もともとカンディンスキーといえば抽象画というイメージがあるくらいで作品をきちんと見たこともないし、抽象画がとりあえず苦手なのでまったくの範疇外だったのですが、意外なほどおもしろかった。
おもしろい、というのかな。興味深かったです。
美術館って、こういうことがあるから、いいです。

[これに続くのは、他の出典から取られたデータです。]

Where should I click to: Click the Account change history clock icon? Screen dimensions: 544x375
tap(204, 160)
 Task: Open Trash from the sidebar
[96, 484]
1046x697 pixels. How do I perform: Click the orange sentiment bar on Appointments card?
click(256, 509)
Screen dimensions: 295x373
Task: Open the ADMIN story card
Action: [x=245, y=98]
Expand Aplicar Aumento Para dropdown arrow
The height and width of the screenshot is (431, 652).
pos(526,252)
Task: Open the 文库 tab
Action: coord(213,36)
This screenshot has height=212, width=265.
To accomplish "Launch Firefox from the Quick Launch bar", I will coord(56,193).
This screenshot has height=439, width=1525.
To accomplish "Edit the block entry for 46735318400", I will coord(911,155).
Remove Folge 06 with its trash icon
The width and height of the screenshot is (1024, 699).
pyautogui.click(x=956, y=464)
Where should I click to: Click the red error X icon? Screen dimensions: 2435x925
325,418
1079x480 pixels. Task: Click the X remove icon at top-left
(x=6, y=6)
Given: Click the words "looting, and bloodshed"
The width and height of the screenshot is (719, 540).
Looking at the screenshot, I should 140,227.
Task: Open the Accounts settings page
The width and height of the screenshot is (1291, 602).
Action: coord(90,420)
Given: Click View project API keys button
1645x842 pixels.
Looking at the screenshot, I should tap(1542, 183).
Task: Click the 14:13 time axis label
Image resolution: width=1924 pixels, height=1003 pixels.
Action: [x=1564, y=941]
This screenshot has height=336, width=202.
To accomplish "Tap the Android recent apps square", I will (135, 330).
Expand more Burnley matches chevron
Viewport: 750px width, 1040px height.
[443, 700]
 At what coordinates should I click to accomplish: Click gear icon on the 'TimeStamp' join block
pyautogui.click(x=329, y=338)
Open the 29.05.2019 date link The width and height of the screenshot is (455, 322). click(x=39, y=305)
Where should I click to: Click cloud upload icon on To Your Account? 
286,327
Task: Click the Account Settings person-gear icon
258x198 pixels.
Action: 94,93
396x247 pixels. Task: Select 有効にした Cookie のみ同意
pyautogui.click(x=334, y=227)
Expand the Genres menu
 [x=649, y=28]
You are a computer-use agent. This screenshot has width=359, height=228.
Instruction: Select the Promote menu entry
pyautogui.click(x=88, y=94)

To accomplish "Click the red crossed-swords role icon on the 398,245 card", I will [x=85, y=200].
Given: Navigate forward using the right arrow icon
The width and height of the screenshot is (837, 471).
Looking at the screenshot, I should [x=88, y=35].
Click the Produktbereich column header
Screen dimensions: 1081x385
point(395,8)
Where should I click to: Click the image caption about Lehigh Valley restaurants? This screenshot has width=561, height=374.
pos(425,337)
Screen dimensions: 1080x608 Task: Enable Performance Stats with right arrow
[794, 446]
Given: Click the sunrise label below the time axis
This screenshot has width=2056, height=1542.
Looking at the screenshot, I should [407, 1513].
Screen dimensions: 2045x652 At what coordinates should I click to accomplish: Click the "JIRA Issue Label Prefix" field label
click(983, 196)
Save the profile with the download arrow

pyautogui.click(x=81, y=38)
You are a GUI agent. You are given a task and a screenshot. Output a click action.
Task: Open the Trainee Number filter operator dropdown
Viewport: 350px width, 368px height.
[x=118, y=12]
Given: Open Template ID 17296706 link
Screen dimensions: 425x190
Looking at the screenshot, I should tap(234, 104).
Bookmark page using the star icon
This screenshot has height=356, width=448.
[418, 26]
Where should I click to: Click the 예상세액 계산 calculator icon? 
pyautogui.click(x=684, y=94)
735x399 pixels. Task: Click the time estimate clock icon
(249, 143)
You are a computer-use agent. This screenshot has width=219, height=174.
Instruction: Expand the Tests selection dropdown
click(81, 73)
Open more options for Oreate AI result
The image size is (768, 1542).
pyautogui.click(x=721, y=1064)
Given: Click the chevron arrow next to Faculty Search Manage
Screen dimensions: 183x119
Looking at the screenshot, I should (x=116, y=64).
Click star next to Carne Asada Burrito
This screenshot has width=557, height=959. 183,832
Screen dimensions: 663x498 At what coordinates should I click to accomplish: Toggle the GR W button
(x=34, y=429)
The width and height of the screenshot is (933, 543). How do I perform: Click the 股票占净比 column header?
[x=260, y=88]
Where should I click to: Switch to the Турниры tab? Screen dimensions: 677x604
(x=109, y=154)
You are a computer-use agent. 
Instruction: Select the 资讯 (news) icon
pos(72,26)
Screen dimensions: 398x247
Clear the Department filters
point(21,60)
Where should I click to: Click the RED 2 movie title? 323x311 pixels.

ほんものの力でしょうか。


「青騎士」とは、カンディンスキーが中心になって立ち上げた、従来のものとは違う革新的な芸術を目指す団体で、そこでの活動において、抽象絵画という分野は確立されたらしい。
展覧会は、仲間の作品も合わせて、そこに至るまでを3章に分け、その画法の変遷をたどります。


順を追って見ていくうち、抽象絵画への必然性のようなものがすんなり納得できてしまう。
とくに、ムルナウという美しい村を拠点にするようになって以降、同じ風景画でもどんどん抽象化されていく過程が、すごく腑に落ちるというか。
もともと色彩に敏感なひとがとても色彩豊かな美しい環境で絵を描くと、なんかもう見るものの形より、その色彩を生き生きと映したい!その方がよりモノの本質に近づくはず!と思えてきたのかなぁと、私は思えた。

その辺の流れに沿って最終的な抽象画そのものを見ると、訳わからんとしか思えなかったものが、今まであった絵の表現の、さらに先を求めて発見された革新的な方法なんだなぁ、という風に納得できる。
まぁ、好きかどうかはまた別の話なんですが、ね。

とにかく、色彩という観点から抽象絵画を見ると、とてもおもしろく見ることができました。
風景画でも、雪の風景の空の色を、淡いピンクをベースにグレイかかった水色で塗っていたりして、ふつう空の色がピンクなんてありえないけれど、何の説明がなくてもそれは雪の日の風景にしか見えない。すごい。
本質を色で抽出する、ということ。